Permintaan tertulis – Menurut teks halaman tentang margin usaha SPBG, berapa harga BBG per liter yang berlaku sekarang?

::: Teks halaman :::

Kementrian ESDM Kaji Opsi Margin Usaha SPBG

Galih Gumelar | CNN Indonesia
Rabu, 25 Nov 2015 15:50 WIB
Kementerian ESDM mengkaji opsi margin usaha yang lebih menguntungkan untuk menarik investor swasta ke sektor Stasiun Pengisian Bahan Bakar Gas.
Formulasi margin usaha SPBG sedang dikaji karena investasi yang mahal membuat investor swasta ragu terjun ke sektor ini. (Detik com/Agung Pambudhy)
Jakarta, CNN Indonesia -- Kementerian Energi dan Sumber Daya Manusia, ESDM, kini sedang mengkaji tiga pilihan formulasi menghitung keuntungan usaha yang optimal untuk menarik investor swasta masuk ke sektor usaha Stasiun Pengisian Bahan Bakar Gas (SPBG).

Direktur Jenderal Minyak dan Gas (Migas), I Gusti Wiratmaja Puja mengatakan tingkat keuntungan proyek SPBG selama ini terbilang tak menjanjikan karena tingkat pengembalian investasi internal (Internal Rate of Return/IRR) ada di kisaran 8 persen.

IRR ini kecil karena biaya pembangunan SPBG terbilang tak murah.

ADVERTISEMENT

SCROLL TO CONTINUE WITH CONTENT

Untuk SPBG berkapasitas 1 juta kubik per hari (MMSCFD), biaya investasinya ditaksir mencapai US$1 juta, sementara rata-rata kapasitas SPBG mencapai 1 hingga 5 MMSCFD.

"Kami sudah memikirkan tiga opsi, diantaranya penghitungan margin berdasarkan basis IRR, bekerjasama dengan Badan Usaha Milik Daerah (BUMD) untuk menurunkan cost pembangunan SPBG, serta pembelian Compressed Natural Gas (CNG) sebesar 50 persen dari harga Bahan Bakar Minyak (BBM) bersubsidi," kata Wiratmaja di Jakarta, Rabu (25/11).

Dia menambahkan bahwa pemerintah juga memiliki opsi lain yaitu menaikkan harga BBG dari Rp 3.100 per liter yang sekarang berlaku.

Namun hal itu tidak menjadi prioritas karena dikhawatirkan akan menjadi disinsentif bagi konsumen BBG.

"Kalaupun kami tingkatkan harga BBG, kami akan mempertimbangan aspek harga gas bumi di lapangan serta nilai tambah pemanfaatan gas bumi di dalam negeri. Hanya itu saja yang menjadi konsiderasi Kementerian ESDM," ujarnya.

::: Materi yang ditampilkan :::

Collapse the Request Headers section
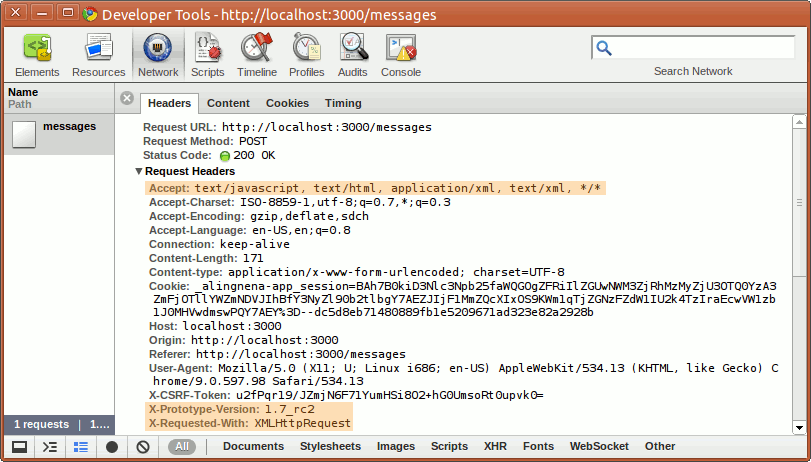[x=138, y=171]
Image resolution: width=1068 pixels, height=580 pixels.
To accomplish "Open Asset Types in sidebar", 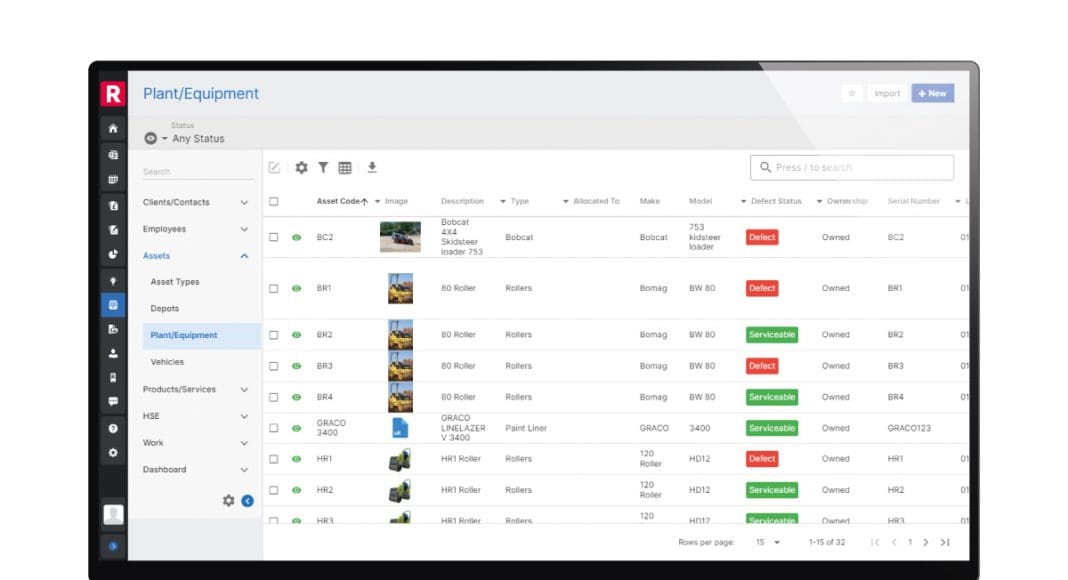I will [x=175, y=282].
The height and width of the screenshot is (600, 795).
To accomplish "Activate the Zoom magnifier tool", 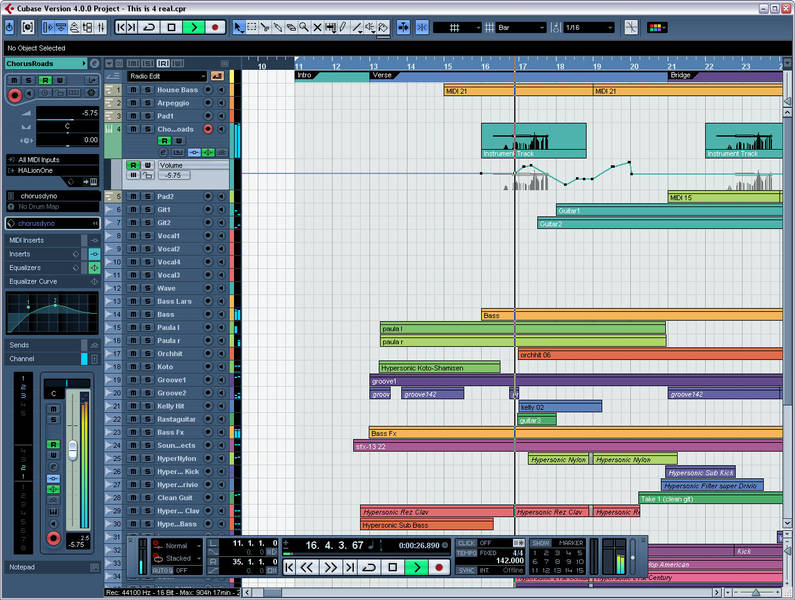I will tap(304, 27).
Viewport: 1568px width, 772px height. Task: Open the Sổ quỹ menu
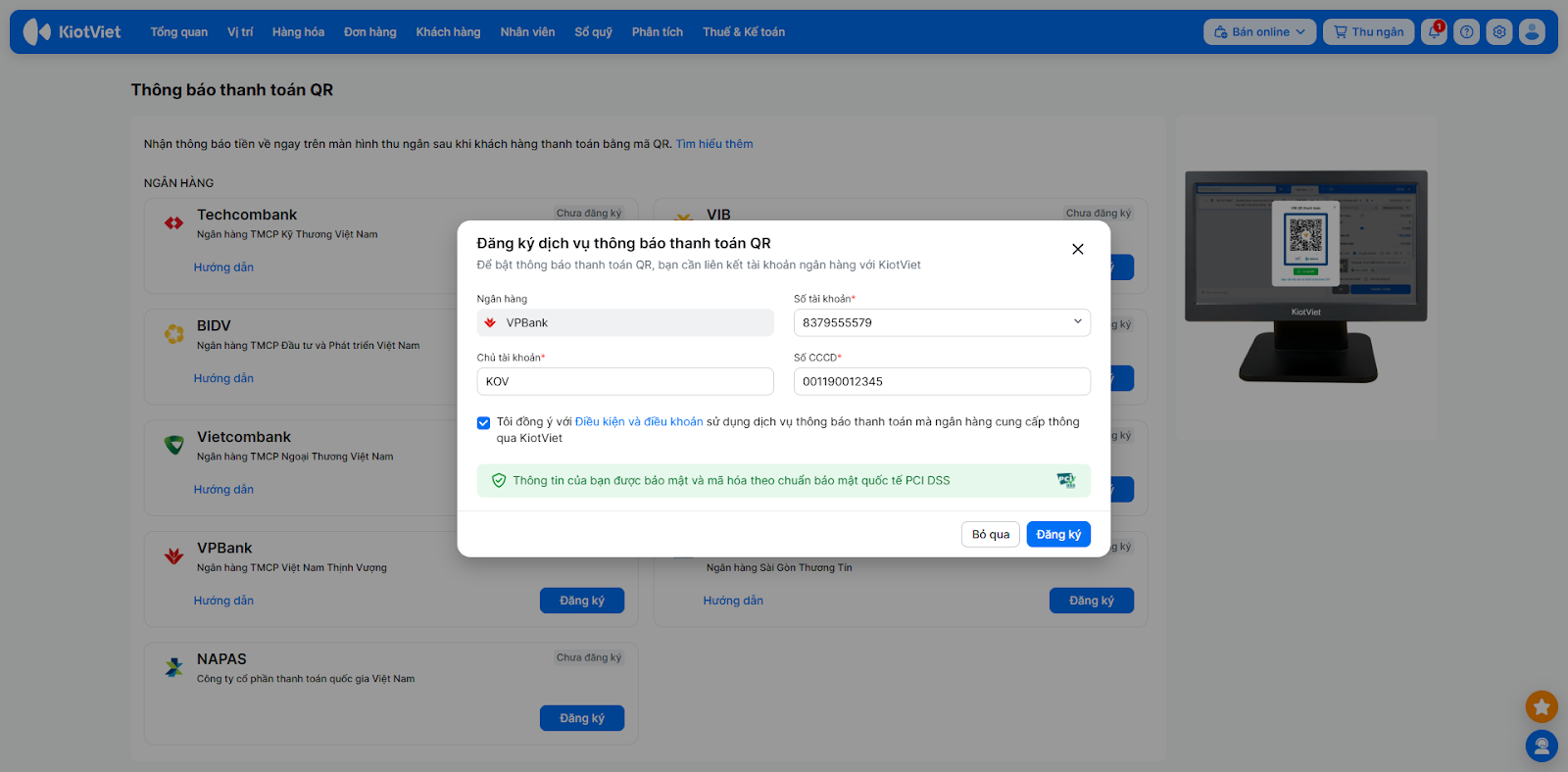(x=593, y=32)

:::

Jawaban di bawah – Rp 3.100 per liter.